Essentiellement connu par chez nous par le biais du film en question, la légende qui entoure le terrible Temple du lotus rouge fait partie véritablement de la culture populaire chinoise. Une série de romans célèbres apparus dans les années 20 et déjà adaptée à l’écran à l’époque du muet sous la forme d’un gigantesque serial (malheureusement totalement disparu aujourd’hui) avant d’être repris en 1965 par la célèbre Shaw Brothers avec Wang Yu en tête d’affiche. Si on y ajoute la présence de la figure héroïque du bondissant Fong Sai- Yuk, lui-même en avant dans des centaines de fictions cinéma ou autre, on se retrouve ici avec une production qui s’efforce de s’engouffrer directement dans le revival du genre inauguré par la saga des Il était une fois en Chine trois ans plus tôt. Pas étonnant d’ailleurs que la Golden Harvest se soit tournée en priorité vers le réalisateur Tsui Hark, avant que celui-ci, restant producteur, les convainc d’embaucher Ringo Lam, ne refusant jamais de sortir de sa zone de confort. Sur le papier dès lors, Burning Paradise ressemble à s’y méprendre à la tonne de kung fu pian câblés et pseudo-historiques qui a envahi les écrans chinois ces quelques années-là, avec son héros fringuant à la romance facile, se lançant dans la courageuse mission de délivrer ses confrères disciples de Shaolin. Le film de 1994 reprend d’ailleurs à son compte, et très généreusement, la construction d’un temple aux airs de labyrinthe géant, lardé de pièges et de chausse-trapes en tous genres qui était déjà présent dans les films originaux.
In Hell
Un petit côté Indiana Jones et le Temple Maudit totalement assumé, souligné par les petites notes d’humour débonnaires qui émaillent le récit, une construction calquée sur la monté en niveau d’un jeu vidéo d’action, mais où l’on retrouve de manière subversive la personnalité dure et noire de Ringo Lam. Loin du clinquant d’autrefois, Le Temple du Lotus rouge se révèle un véritable château gothique, aux dangers meurtriers, aux décors dignes d’une salle des tortures particulièrement glauque que le maître des lieux à recouvert de peintures grotesques (mais splendides) dépeignant l’antichambre des enfers. Incarné par l’excellent Wong Kam-Kong (Bon Baiser de Pékin, One Arm Hero), c’est ce dernier qui est véritablement la star du film, dictateur oublié dans son tombeau, sadique pervers prostituant les femmes avant de les embaumer et les préserver dans une cave, qui se révèle un fabuleux boss de fin projetant feuilles et gouttes de peintures comme autant de projectiles perforants. Dans cette atmosphère totalement décadente et morbide, les lames tranchent véritablement les chairs, les pièges provoquent une mort sanglante, la fosse est remplie de cadavres pourrissants et ceux qui se rebellent finissent brûlés vifs. A la lisière du gore, la dureté du réel dans les polarq de Ringo Lam se transforme ici en cruauté horrifique, venant appuyer la sensation constante d’oppression et de persécution subie par les prisonniers poursuivis par la dynastie Mandchoue. Engagé contre la répression du gouvernement chinois, et comme un écho aux évènements de la place Tian’anmen, avec bien entendu la rétrocession en ligne de mire, Burning Paradise dépasse le statut d’excellent et spectaculaire divertissement martial, pour laisser un goût âpre en bouche, une sensation de fin du monde et de décrépitude.

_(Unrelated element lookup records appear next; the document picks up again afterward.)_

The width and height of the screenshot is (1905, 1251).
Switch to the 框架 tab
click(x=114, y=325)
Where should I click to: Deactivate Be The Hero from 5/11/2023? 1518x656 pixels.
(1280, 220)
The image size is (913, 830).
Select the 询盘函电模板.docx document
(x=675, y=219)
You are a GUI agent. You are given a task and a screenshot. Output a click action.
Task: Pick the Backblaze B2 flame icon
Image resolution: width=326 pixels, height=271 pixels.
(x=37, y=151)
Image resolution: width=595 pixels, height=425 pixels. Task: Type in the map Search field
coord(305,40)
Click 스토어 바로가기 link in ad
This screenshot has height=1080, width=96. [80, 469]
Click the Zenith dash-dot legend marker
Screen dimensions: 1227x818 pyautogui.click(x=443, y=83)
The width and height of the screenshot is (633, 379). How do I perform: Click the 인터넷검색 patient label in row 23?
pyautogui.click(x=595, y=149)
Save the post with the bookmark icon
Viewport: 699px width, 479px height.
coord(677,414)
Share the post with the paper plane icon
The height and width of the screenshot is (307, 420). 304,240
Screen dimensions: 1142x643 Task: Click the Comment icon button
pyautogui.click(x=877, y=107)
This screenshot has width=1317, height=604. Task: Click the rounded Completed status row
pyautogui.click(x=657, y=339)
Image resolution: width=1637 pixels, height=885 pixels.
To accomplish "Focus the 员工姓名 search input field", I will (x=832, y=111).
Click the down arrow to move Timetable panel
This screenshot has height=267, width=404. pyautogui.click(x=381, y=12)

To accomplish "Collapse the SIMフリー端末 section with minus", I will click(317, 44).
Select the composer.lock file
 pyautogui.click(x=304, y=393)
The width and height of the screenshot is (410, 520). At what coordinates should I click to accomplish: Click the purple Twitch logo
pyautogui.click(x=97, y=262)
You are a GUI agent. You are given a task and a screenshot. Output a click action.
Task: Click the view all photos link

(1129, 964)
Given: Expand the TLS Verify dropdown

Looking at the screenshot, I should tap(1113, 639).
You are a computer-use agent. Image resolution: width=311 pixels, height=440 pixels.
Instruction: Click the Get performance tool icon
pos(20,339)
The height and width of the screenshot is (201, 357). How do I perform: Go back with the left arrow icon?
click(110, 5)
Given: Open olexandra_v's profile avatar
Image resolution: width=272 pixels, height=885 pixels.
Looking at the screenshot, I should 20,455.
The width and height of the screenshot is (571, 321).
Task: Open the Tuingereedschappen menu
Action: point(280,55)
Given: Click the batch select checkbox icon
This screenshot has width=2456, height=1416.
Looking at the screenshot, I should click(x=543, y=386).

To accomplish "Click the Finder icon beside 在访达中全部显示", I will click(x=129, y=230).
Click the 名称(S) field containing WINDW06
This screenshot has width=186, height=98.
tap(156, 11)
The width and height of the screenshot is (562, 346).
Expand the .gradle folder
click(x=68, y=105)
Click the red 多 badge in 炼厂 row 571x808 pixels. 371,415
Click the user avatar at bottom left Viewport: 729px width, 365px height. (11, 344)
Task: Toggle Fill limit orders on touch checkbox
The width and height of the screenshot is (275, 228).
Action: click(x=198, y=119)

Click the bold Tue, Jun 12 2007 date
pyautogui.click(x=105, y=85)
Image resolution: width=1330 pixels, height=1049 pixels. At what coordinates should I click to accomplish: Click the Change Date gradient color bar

Pas vraiment étonnant que le film ait été un four au box-office. On imagine aisément les spectateurs venus se divertir naïvement et découvrant un tel tableau eschatologique. L’année suivante The Blade de Tsui Hark viendra définitivement enfoncer le clou.
Image
Sorti l’année dernière en HD en Chine, le nouveau transfert de Burning Paradise nous parvient très rapidement grâce au travail de Spectrum Film. Pour qui se souvient de l’ancien master vidéo présenté en DVD, le visionnage peut s’apparenter à un petit choc : l’image est étonnamment propre, toujours stable, les noirs maîtrisés et aucun effet de pixellisation n’est visible sur les zones d’ombres. Un travail de restauration remarquable a été apporté au film qui délivre désormais un piqué d’excellente qualité avec des séquences extérieurs dotées d’un très joli relief et des intérieurs, sans doute plus doux, mais la plupart du temps très agréables. Quelques plans cependant laissent apparaître une utilisation poussée de logiciel réducteur de bruit et quelques effets de ralenti grossissent le grain, mais on ne va pas se laisser abattre pour ça.
Son
Bonne nouvelle pour les nostalgiques du doublage automatique, la version française proposée autrefois par HK Vidéo est de retour avec, forcément, une restitution un peu sèche et centrale, mais un rendu assez propre. La version originale cantonaise s’en sort bien mieux avec un DTS HD Master Audio 2.0 certes axés sur les avants mais assez dynamique, et aussi équilibré qu’un film chinois des 90’s puisse l’être dans la restitution des dialogues et des musiques.
Interactivité
Vingt ans après le DVD de HK vidéo, alors uniquement disponible en double programme avec le Blade of Fury de Sammo Hung, revoici Burning Paradise en Bluray. Cette édition reprend d’ailleurs la petite intervention, en SD, de Tsui Hark qui revient justement sur sa place de producteur sur le film, sa collaboration avec Ringo Lam et clarifie son impact sur celui-ci, puisque tel Spielberg sur Poltergeist, il n’était pas rare que la rumeur lui en offre la paternité.
Coté nouveauté, on retrouve bien entendu Arnaud Lanuque qui signe une nouvelle présentation des plus précises et pertinentes. Particulièrement intéressant d’ailleurs lorsqu’il remonte aux origines du récit et du personnage de Fong Sai- Yuk ou lorsqu’il évoque la teneur politique du film. Ces derniers propos sont d’ailleurs contredits par Alex Rallo dans son intervention aux airs d’analyse de séquence. Deux sons de cloche, qui peuvent être complémentaires puisque le second y voit une évocation beaucoup plus métaphysique sur l’affrontement entre la civilisation chinoise et le concept de l’individualisme. Intéressant forcément.
Liste des bonus
Présentation de Arnaud Lanuque (17′), Essai vidéo de Alex Rallo (15′), Présentation de Tsui Hark (5′).